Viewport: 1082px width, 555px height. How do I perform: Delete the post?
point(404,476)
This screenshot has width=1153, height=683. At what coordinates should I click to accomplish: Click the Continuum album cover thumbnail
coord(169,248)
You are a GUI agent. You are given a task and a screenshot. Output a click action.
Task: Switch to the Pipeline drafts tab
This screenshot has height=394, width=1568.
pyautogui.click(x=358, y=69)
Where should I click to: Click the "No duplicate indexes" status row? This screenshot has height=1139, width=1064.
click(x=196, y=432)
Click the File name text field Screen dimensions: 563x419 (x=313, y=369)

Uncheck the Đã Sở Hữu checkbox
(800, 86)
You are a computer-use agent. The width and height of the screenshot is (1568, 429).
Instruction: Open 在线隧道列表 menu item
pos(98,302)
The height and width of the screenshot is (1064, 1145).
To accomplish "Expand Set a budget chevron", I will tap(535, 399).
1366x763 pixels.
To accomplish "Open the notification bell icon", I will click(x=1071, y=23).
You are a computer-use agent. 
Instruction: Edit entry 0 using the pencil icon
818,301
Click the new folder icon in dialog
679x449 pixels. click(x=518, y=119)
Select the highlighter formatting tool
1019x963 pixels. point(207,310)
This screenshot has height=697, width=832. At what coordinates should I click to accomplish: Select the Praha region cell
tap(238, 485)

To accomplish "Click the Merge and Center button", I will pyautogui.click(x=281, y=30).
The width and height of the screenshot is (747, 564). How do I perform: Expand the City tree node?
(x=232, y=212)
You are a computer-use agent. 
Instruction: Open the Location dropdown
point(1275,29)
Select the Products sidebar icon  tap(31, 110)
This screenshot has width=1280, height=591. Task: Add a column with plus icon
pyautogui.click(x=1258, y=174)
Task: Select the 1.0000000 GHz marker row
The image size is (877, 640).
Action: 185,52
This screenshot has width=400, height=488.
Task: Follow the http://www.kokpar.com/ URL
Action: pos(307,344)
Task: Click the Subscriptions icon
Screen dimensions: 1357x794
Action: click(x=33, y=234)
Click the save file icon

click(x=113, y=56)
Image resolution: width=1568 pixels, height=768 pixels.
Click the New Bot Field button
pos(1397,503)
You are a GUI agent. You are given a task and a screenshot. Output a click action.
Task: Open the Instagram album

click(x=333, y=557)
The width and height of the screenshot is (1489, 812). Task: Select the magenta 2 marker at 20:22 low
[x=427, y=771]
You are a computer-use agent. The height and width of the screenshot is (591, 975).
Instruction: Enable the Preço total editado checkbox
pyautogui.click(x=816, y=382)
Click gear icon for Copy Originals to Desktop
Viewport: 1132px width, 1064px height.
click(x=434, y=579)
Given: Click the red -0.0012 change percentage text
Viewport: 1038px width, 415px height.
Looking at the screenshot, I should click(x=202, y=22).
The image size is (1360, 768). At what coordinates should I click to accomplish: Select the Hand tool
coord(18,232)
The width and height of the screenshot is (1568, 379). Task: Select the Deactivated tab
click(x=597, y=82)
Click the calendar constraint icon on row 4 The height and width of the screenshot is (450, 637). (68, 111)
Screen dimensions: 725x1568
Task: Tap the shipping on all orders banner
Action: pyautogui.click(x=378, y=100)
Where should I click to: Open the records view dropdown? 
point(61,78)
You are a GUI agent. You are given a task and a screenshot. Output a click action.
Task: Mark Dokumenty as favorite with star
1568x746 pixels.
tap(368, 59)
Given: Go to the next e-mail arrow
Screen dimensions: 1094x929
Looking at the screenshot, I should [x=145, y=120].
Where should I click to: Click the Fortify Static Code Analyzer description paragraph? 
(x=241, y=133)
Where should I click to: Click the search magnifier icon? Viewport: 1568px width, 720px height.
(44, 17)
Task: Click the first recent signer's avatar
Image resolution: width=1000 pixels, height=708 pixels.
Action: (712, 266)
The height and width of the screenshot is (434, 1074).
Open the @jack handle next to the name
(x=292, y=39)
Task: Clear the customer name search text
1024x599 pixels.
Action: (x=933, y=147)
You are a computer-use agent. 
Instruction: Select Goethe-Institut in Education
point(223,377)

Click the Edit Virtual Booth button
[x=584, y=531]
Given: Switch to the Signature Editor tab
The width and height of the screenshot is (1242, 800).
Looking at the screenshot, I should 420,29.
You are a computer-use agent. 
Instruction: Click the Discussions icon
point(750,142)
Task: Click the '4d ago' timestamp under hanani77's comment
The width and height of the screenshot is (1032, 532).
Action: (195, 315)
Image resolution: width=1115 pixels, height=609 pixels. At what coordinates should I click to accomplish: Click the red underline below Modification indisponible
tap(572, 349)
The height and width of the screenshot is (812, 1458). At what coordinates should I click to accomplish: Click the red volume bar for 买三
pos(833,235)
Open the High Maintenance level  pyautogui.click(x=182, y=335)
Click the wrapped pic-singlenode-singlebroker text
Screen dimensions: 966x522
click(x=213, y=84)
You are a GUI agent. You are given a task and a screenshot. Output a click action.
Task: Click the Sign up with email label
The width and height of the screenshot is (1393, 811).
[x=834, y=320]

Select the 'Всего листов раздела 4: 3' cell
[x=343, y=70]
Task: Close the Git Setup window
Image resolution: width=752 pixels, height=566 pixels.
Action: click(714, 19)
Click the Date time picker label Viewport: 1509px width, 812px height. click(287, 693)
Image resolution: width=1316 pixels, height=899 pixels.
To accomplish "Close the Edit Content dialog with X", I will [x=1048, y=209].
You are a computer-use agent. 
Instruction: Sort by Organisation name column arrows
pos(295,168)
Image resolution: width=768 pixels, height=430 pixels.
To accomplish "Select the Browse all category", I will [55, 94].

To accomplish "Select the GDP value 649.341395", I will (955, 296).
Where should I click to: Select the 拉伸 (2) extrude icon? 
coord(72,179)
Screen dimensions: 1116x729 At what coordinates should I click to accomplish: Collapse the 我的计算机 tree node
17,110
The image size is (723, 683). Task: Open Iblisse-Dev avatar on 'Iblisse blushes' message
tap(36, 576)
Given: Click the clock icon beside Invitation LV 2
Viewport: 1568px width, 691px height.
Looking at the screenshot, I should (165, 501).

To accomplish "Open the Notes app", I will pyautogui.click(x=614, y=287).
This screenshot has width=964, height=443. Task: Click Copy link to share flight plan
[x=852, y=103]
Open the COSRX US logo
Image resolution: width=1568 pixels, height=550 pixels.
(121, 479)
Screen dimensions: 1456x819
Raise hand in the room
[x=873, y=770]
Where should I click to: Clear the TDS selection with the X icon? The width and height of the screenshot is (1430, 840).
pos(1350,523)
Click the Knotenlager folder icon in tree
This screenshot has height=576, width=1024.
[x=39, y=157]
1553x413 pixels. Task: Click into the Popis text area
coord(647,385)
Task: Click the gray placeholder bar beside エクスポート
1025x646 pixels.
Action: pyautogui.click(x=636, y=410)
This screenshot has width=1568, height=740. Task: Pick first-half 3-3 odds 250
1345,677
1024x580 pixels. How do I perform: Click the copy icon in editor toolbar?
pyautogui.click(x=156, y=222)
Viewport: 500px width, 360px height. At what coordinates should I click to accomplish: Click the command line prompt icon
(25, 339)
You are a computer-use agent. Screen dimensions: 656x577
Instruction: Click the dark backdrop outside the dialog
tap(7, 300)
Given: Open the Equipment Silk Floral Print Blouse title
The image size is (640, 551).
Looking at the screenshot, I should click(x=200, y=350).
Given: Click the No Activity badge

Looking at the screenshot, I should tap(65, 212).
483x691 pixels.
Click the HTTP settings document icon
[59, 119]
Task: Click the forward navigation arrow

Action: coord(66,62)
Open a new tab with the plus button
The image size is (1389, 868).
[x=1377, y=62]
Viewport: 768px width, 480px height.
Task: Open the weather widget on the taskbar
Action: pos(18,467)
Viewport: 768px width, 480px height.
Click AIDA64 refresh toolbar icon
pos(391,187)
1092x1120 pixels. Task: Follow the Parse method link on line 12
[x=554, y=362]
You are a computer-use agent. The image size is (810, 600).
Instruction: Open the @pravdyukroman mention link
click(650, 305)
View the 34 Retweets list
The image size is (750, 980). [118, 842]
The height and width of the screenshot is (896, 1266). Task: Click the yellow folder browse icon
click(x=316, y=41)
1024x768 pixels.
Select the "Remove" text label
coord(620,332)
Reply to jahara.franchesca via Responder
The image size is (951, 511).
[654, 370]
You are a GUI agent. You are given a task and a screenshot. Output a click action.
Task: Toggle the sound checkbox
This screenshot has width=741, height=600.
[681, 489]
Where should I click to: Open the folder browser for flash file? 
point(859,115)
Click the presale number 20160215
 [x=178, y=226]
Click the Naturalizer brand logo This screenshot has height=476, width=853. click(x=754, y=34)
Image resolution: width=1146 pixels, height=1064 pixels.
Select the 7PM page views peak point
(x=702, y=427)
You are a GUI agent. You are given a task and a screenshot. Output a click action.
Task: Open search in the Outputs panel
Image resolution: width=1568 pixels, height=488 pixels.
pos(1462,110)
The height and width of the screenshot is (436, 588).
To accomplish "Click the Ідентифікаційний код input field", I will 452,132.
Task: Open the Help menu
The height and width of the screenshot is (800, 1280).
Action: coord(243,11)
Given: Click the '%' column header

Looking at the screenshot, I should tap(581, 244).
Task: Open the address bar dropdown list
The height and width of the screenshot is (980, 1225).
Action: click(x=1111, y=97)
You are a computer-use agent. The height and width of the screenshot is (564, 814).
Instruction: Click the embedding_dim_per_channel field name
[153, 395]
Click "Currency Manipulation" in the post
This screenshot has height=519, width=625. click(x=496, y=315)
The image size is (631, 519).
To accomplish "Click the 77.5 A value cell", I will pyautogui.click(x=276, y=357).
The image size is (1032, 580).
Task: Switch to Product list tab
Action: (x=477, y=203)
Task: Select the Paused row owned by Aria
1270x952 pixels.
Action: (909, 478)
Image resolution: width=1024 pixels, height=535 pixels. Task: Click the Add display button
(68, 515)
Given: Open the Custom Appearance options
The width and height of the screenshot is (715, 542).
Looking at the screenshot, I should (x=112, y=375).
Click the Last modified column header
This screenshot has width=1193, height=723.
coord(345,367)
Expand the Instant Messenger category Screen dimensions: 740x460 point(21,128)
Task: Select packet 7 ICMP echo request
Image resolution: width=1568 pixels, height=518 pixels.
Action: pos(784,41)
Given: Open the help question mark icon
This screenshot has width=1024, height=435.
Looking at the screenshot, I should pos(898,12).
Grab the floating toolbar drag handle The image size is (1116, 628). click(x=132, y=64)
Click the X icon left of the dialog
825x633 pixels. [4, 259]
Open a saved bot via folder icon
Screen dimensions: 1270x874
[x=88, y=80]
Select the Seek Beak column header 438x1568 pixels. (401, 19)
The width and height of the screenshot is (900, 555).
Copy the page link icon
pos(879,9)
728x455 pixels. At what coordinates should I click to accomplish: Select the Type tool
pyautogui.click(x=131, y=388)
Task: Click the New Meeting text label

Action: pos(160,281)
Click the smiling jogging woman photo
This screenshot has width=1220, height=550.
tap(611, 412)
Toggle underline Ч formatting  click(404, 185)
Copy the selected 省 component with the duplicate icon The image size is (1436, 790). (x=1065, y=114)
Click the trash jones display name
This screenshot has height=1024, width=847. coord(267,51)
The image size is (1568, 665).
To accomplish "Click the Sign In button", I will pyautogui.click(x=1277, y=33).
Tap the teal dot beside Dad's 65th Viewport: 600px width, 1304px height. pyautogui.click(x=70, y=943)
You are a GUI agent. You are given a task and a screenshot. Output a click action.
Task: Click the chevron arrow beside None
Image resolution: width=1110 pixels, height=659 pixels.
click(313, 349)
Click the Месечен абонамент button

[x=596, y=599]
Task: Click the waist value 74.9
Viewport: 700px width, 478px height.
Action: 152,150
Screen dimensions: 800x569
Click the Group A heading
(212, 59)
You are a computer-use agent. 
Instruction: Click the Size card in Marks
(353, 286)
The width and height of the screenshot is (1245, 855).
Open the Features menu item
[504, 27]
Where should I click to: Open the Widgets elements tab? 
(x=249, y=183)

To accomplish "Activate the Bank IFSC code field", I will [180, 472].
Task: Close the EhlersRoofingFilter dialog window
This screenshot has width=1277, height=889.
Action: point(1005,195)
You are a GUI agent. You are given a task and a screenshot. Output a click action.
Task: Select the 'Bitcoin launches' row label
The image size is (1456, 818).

• What is needed: After you work out how many lines in the material hold the word "logo", please respond with that number alone.

• Problem solution: 2